Now, is there any way in hell that a fat ribbon of tarmac, covered in a river of metal and fumes, is better than the countryside it will dissect and ruin?

So what if it takes time to get somewhere in a car? If you ask me, it fucking should. You think it is problematic that moving between two physically seperated locations incurs a temporal cost? So what do you people want here, wormholes? Magic spells? Of should we cover the whole world in permanent trails on the off chance that you may want to use them some day?

Oh but people will “save time” with this motorway (at least temporarily – all the indications are that more road surface encourages more car use). Yeah, fantastic, and what will they do with this time they have saved? Work extra? Go shopping? Drink beer?
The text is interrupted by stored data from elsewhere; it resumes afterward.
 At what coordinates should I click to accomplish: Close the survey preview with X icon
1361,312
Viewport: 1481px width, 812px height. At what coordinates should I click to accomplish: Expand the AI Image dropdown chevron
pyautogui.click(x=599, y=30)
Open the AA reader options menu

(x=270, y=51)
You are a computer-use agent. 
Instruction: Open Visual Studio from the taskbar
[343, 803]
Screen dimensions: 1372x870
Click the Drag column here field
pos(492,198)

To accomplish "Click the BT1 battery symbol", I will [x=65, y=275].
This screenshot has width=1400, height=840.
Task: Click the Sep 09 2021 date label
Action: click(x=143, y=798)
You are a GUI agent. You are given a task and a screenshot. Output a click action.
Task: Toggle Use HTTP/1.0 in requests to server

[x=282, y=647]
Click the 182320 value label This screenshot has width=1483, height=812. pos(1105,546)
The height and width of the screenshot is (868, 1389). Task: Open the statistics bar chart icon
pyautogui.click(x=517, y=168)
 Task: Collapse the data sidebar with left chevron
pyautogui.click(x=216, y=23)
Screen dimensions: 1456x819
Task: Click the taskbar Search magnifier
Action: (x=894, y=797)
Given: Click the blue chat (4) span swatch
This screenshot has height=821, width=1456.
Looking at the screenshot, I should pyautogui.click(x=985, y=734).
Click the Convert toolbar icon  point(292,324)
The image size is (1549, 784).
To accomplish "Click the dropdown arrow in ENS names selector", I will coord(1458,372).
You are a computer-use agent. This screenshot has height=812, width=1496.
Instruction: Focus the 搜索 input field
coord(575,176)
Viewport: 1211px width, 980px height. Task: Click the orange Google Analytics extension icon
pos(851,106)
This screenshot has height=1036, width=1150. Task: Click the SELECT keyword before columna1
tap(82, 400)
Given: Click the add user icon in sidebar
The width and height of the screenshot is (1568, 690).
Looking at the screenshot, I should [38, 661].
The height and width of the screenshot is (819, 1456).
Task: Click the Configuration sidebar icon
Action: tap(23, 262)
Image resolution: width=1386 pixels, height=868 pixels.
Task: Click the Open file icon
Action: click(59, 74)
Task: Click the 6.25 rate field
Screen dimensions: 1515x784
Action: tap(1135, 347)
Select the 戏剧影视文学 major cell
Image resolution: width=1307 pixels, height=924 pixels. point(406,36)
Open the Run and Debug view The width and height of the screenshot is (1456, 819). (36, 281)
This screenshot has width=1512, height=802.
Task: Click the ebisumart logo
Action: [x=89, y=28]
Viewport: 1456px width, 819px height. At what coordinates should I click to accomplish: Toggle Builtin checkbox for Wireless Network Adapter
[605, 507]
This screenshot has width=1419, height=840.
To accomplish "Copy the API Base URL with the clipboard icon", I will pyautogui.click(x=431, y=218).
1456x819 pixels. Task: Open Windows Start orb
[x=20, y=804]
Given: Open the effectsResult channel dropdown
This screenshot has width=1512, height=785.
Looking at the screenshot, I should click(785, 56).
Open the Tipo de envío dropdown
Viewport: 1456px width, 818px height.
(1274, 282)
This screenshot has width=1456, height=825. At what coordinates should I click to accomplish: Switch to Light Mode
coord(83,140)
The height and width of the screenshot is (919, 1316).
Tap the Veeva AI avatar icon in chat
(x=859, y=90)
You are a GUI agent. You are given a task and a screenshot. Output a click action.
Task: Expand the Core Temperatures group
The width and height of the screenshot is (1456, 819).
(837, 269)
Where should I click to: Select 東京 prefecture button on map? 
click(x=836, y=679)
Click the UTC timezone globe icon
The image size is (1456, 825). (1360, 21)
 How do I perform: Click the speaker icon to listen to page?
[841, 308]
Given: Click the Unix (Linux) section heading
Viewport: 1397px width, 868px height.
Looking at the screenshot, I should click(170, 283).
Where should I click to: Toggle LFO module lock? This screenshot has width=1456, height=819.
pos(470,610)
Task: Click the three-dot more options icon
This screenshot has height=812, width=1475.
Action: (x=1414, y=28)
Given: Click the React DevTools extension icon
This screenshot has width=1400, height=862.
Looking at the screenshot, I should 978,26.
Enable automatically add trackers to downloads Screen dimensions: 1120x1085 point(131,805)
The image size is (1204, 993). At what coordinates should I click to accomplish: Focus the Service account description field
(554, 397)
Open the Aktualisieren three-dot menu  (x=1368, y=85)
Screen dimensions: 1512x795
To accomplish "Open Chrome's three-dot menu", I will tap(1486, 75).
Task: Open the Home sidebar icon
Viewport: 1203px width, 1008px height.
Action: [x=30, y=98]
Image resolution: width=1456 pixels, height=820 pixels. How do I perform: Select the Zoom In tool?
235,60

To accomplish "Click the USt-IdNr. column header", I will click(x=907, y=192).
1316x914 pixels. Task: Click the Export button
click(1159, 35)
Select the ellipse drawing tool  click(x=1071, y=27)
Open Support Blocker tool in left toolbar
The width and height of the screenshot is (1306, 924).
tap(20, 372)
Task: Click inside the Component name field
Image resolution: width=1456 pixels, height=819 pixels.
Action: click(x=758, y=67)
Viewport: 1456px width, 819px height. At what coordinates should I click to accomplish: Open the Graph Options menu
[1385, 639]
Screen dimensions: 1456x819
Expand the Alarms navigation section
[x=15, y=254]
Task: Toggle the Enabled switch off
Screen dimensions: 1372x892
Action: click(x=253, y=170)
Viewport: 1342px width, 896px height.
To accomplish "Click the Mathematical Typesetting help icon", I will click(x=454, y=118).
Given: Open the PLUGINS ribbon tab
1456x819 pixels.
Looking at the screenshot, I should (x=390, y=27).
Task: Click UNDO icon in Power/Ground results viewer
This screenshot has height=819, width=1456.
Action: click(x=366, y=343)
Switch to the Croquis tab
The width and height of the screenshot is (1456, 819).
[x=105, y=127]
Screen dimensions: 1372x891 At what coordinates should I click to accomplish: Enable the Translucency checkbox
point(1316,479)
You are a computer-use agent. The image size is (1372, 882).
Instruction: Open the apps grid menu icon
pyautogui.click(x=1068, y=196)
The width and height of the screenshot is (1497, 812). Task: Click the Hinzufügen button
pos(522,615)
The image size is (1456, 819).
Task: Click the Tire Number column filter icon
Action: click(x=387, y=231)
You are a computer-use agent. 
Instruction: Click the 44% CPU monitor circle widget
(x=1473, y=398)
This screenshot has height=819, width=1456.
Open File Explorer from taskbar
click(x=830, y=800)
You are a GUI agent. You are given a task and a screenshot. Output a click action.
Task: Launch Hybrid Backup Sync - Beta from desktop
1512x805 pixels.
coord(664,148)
Or perhaps watch TV?

I know – instead of building roads and encouraging more cars to use them why not just ban television? And there you go – you’ve now saved everybody 4 hours a day at least without sticking a single spade in the ground or insulting the bones of our ancient dead! What a bargain!

/ paddy


8 thoughts on “A Scar Upon the Land

  1. What I don’t understand is why the fuck they can’t simply build the motorway round it! I mean look at the photo, it’s not exactly the straightest road in the world. For me, the whole thing is kind of symptomatic of the way Irish society is heading – we seem to have decided that living in huge houses, driving huge cars, and accumulating vast pots of money is the primary goal of life.

  2. DrDan: The Celts would be fucking ashamed of us, that’s all I can say. The Irish need to get poor again, so they can make some decent music and get their heads out of their arses.

    And–by the way–a public telling off for you, DrDan! You didn’t answer my mail about if you would be around when I’ll be in Ireland. So, will you be around?

  3. I believe that what drives some men to draw motorways through beautiful countrysides is the same sort of basic instinct that impels them to spray graffiti tags on white walls, deflower virgins, and pee on lampposts — an urge to leave a mark.

  4. oops sorry!
    I am suitably chastened. Non BS answer – don’t know yet. Your stay co-incides with a grant proposal deadline, so there may be lots of burning of midnight oil, and more significantly, weekend oil over the next couple of weeks.